**Set task**
Rewrite the lines from the one holding "This screenshot has width=1280, height=720." through the end of the material, inclusive, as a numbered list, omitting any blank lines.

(A run of material)
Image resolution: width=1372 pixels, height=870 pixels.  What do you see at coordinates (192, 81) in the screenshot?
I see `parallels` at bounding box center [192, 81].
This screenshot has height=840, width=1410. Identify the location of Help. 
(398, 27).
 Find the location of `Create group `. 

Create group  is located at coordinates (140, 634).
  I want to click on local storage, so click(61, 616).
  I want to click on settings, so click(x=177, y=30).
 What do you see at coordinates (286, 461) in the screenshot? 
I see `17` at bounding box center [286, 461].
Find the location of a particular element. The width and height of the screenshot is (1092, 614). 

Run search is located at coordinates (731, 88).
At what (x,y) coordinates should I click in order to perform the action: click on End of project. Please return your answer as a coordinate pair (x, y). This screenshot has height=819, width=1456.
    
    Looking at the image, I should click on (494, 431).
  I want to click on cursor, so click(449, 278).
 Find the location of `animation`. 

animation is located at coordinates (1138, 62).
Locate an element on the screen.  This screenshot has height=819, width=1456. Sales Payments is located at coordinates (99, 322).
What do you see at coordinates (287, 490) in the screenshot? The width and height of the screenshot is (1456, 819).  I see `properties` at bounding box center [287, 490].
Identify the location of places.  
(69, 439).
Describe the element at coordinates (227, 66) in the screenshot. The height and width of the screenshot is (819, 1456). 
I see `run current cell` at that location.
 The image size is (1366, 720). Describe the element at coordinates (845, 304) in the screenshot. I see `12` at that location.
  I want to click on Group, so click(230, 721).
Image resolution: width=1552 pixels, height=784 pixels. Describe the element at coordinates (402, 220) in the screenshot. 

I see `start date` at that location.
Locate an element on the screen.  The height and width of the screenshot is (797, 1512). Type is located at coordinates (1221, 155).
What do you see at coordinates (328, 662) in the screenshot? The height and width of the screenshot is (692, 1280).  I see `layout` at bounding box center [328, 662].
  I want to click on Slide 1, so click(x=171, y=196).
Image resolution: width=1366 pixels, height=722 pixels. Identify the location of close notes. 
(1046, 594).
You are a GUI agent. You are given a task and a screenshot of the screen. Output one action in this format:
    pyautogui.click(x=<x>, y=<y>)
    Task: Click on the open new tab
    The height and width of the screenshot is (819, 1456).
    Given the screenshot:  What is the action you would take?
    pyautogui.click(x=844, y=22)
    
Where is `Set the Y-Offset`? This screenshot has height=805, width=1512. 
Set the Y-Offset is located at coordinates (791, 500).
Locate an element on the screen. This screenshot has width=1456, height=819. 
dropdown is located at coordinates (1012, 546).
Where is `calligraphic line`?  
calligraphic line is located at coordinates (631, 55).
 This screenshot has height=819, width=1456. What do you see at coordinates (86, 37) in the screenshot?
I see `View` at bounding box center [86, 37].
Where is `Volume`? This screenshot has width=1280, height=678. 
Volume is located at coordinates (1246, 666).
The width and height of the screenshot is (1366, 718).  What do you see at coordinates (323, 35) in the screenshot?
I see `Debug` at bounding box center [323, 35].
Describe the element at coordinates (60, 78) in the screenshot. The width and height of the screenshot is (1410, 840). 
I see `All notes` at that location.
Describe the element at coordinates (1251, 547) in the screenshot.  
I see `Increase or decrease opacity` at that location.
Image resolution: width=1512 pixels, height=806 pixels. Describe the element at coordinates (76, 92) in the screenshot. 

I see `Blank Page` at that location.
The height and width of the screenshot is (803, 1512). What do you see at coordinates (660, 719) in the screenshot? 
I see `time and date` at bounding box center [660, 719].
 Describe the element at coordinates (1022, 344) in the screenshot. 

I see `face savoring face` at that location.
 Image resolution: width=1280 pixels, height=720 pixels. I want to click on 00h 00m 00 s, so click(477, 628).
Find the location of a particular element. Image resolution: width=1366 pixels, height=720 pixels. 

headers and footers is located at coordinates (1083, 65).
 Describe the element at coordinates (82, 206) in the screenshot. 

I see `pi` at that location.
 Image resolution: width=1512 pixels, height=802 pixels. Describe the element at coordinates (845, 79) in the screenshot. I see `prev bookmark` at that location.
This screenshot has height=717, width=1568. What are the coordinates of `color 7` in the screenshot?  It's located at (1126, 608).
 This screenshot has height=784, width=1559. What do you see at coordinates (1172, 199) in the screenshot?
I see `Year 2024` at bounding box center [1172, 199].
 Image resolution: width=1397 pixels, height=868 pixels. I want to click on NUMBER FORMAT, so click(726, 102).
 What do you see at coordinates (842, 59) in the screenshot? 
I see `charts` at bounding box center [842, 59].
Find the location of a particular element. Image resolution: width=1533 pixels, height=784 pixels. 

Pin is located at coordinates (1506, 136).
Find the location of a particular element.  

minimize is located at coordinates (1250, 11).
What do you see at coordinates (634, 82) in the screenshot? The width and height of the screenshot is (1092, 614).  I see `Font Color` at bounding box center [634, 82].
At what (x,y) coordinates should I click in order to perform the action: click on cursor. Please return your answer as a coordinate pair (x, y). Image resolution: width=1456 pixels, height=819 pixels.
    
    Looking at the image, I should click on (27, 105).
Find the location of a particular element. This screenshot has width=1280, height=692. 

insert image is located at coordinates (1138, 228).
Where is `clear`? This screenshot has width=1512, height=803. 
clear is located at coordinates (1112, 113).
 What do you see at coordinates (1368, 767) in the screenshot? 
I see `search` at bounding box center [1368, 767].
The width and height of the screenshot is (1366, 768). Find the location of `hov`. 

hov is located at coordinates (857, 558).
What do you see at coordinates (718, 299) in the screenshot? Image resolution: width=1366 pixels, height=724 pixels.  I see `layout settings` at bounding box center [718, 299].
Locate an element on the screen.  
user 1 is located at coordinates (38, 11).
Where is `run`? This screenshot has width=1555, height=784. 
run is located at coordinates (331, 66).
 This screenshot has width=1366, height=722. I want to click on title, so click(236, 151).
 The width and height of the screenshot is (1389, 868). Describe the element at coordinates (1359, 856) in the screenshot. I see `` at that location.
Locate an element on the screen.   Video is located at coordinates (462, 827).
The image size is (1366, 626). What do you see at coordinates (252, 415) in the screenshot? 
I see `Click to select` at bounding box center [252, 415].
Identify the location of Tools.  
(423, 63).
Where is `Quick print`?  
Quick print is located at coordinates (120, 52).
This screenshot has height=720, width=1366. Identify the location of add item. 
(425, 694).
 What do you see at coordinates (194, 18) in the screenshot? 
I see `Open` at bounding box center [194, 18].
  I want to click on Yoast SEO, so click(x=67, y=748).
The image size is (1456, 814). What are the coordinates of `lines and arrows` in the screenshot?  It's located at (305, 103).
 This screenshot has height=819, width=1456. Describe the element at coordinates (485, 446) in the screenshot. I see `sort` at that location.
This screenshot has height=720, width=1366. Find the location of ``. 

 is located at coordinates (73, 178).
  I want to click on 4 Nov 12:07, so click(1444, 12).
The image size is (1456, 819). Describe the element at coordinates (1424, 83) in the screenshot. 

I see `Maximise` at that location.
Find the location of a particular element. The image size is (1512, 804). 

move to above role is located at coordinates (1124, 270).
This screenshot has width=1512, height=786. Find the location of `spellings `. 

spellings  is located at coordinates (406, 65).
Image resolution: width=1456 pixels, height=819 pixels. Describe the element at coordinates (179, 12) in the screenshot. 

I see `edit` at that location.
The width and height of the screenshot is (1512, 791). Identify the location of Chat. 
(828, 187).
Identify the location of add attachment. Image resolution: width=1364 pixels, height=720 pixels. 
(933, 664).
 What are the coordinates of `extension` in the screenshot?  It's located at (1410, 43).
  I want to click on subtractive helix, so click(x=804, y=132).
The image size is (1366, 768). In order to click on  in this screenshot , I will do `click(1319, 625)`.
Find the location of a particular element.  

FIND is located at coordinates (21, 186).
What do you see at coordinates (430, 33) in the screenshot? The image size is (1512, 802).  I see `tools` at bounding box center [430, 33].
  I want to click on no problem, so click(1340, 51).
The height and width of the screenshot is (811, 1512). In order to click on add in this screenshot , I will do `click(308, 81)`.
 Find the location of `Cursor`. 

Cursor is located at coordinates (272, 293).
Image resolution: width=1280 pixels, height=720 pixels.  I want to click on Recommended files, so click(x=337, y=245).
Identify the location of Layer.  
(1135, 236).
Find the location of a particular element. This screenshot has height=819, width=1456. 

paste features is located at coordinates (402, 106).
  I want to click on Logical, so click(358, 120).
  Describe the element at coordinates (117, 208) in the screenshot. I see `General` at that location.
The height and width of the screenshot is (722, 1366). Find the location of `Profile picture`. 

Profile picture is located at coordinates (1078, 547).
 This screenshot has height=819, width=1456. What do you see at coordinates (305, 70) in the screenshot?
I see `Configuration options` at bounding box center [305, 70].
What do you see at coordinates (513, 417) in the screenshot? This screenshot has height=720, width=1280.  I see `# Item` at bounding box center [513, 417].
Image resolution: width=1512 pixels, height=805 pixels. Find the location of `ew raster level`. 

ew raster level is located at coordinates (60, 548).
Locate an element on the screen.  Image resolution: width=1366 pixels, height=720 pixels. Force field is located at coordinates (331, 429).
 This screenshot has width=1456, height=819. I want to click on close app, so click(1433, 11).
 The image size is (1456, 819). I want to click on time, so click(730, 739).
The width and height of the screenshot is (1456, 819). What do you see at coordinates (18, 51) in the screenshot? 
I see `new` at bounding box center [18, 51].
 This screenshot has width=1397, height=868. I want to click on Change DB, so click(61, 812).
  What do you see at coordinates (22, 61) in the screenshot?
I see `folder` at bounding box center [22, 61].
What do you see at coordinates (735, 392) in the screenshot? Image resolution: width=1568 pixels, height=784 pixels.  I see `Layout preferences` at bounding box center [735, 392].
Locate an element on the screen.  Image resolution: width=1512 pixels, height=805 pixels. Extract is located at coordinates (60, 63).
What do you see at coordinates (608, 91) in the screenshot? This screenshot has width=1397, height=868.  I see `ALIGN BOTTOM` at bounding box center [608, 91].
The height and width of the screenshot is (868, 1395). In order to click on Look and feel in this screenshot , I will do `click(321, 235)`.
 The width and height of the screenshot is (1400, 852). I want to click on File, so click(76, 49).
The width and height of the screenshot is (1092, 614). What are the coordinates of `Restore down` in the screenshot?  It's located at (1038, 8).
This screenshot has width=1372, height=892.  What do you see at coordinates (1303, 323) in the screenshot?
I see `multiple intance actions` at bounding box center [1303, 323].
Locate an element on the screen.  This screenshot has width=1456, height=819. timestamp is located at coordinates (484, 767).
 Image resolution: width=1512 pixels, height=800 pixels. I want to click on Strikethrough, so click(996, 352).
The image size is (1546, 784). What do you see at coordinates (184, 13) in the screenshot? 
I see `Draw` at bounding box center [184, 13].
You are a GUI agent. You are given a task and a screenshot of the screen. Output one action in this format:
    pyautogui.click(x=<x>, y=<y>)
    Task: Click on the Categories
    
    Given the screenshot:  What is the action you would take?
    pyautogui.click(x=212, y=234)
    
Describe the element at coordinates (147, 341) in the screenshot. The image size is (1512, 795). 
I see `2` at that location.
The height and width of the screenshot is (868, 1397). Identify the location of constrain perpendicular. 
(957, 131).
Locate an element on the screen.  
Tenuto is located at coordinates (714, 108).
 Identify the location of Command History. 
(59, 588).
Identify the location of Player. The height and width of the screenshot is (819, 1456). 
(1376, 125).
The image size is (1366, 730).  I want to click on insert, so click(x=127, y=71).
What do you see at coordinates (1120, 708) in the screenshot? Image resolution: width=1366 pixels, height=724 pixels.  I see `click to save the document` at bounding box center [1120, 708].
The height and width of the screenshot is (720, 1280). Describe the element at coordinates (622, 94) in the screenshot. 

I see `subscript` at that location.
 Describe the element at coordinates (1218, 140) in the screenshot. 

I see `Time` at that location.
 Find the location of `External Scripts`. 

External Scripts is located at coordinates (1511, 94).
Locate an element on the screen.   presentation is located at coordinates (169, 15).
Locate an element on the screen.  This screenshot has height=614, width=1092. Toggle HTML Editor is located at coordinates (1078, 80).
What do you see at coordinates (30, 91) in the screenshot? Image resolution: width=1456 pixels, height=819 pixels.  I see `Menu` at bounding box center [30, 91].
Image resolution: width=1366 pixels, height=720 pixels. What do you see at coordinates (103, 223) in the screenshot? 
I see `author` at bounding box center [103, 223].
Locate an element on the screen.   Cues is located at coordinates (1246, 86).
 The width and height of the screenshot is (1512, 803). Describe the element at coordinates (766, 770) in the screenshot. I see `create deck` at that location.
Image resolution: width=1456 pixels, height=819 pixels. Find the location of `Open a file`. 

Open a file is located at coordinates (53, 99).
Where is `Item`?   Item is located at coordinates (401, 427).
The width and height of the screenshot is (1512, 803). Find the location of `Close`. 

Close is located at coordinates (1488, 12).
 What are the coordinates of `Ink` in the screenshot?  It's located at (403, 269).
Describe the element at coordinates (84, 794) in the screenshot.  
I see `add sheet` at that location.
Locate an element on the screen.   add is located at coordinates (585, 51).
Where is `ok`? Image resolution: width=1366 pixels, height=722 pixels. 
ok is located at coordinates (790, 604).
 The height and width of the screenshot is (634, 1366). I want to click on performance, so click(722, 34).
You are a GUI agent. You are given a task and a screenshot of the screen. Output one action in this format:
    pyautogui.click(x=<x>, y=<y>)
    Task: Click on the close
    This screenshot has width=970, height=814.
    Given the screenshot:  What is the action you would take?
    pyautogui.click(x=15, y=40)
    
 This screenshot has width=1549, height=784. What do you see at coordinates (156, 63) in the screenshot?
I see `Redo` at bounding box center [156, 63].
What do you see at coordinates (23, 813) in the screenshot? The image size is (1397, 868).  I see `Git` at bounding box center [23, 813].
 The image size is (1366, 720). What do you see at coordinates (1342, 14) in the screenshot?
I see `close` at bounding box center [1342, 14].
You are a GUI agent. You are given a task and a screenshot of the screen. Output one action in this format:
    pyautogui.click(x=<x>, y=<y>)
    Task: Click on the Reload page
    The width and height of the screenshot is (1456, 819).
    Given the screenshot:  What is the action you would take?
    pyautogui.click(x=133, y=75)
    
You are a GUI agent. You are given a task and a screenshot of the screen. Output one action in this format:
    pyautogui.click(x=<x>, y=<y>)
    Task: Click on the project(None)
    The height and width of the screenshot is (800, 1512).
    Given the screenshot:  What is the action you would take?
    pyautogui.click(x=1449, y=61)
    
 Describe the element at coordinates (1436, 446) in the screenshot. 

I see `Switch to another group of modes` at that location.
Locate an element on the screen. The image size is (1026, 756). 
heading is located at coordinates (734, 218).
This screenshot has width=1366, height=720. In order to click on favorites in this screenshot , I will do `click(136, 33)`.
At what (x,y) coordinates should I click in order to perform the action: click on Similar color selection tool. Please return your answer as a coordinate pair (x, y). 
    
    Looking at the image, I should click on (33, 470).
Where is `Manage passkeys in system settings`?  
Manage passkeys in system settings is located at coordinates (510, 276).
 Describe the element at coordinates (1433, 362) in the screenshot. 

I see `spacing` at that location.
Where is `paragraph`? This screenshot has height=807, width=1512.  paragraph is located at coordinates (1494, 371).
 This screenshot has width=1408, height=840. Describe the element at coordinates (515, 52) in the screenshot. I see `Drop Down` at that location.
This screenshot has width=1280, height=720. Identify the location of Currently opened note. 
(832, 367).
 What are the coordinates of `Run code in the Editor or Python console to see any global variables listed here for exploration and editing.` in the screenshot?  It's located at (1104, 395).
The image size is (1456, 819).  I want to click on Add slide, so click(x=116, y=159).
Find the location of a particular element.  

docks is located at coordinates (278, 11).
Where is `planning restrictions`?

**Right answer**
1. This screenshot has width=1280, height=720. Identify the location of Currently opened note. 
2. (832, 367).
3.  What are the coordinates of `Run code in the Editor or Python console to see any global variables listed here for exploration and editing.` in the screenshot?  It's located at (1104, 395).
4. The image size is (1456, 819).  I want to click on Add slide, so click(x=116, y=159).
5. Find the location of a particular element.  
6. docks is located at coordinates (278, 11).
7. Where is `planning restrictions`?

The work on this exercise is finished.